Begin EXTRACTED ENTRIES
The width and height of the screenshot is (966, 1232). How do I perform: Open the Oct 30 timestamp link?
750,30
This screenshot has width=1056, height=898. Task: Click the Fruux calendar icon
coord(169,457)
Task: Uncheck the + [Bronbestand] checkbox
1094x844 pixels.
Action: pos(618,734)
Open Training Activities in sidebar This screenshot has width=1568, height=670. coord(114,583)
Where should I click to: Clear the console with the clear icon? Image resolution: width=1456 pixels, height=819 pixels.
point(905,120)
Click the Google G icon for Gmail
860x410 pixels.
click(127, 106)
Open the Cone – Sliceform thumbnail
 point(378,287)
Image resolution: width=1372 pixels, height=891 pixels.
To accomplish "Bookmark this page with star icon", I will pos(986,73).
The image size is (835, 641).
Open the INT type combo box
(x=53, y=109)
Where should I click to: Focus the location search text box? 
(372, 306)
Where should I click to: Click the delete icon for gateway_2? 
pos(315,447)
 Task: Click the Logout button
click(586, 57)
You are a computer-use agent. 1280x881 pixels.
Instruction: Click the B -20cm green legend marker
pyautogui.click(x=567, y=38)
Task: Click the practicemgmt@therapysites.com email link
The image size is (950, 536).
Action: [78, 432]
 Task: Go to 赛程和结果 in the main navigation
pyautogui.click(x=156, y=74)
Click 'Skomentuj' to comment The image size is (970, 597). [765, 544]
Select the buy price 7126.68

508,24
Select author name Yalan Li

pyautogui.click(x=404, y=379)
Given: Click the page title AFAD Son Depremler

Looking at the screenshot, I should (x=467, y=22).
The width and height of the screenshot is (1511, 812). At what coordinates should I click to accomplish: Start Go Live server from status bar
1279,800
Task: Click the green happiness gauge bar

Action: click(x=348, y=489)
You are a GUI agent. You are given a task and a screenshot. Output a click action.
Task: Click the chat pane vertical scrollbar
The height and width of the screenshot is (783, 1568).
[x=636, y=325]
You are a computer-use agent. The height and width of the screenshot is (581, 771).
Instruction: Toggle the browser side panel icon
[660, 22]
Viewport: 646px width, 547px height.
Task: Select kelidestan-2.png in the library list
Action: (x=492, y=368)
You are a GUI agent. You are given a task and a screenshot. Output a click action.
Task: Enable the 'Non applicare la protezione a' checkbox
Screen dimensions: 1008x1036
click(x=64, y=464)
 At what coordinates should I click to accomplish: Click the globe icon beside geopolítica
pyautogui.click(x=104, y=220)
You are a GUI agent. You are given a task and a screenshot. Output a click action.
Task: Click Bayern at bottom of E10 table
End EXTRACTED ENTRIES
Reproduce every line of the material above verbatim.

CORRECT OUTPUT:
The width and height of the screenshot is (966, 1232). How do I perform: Open the Oct 30 timestamp link?
750,30
This screenshot has width=1056, height=898. Task: Click the Fruux calendar icon
coord(169,457)
Task: Uncheck the + [Bronbestand] checkbox
1094x844 pixels.
Action: pos(618,734)
Open Training Activities in sidebar This screenshot has width=1568, height=670. coord(114,583)
Where should I click to: Clear the console with the clear icon? Image resolution: width=1456 pixels, height=819 pixels.
point(905,120)
Click the Google G icon for Gmail
860x410 pixels.
click(127, 106)
Open the Cone – Sliceform thumbnail
 point(378,287)
Image resolution: width=1372 pixels, height=891 pixels.
To accomplish "Bookmark this page with star icon", I will pos(986,73).
The image size is (835, 641).
Open the INT type combo box
(x=53, y=109)
Where should I click to: Focus the location search text box? 
(372, 306)
Where should I click to: Click the delete icon for gateway_2? 
pos(315,447)
 Task: Click the Logout button
click(586, 57)
You are a computer-use agent. 1280x881 pixels.
Instruction: Click the B -20cm green legend marker
pyautogui.click(x=567, y=38)
Task: Click the practicemgmt@therapysites.com email link
The image size is (950, 536).
Action: [78, 432]
 Task: Go to 赛程和结果 in the main navigation
pyautogui.click(x=156, y=74)
Click 'Skomentuj' to comment The image size is (970, 597). [765, 544]
Select the buy price 7126.68

508,24
Select author name Yalan Li

pyautogui.click(x=404, y=379)
Given: Click the page title AFAD Son Depremler

Looking at the screenshot, I should (x=467, y=22).
The width and height of the screenshot is (1511, 812). At what coordinates should I click to accomplish: Start Go Live server from status bar
1279,800
Task: Click the green happiness gauge bar

Action: click(x=348, y=489)
You are a GUI agent. You are given a task and a screenshot. Output a click action.
Task: Click the chat pane vertical scrollbar
The height and width of the screenshot is (783, 1568).
[x=636, y=325]
You are a computer-use agent. The height and width of the screenshot is (581, 771).
Instruction: Toggle the browser side panel icon
[660, 22]
Viewport: 646px width, 547px height.
Task: Select kelidestan-2.png in the library list
Action: (x=492, y=368)
You are a GUI agent. You are given a task and a screenshot. Output a click action.
Task: Enable the 'Non applicare la protezione a' checkbox
Screen dimensions: 1008x1036
click(x=64, y=464)
 At what coordinates should I click to accomplish: Click the globe icon beside geopolítica
pyautogui.click(x=104, y=220)
You are a GUI agent. You are given a task and a screenshot. Output a click action.
Task: Click Bayern at bottom of E10 table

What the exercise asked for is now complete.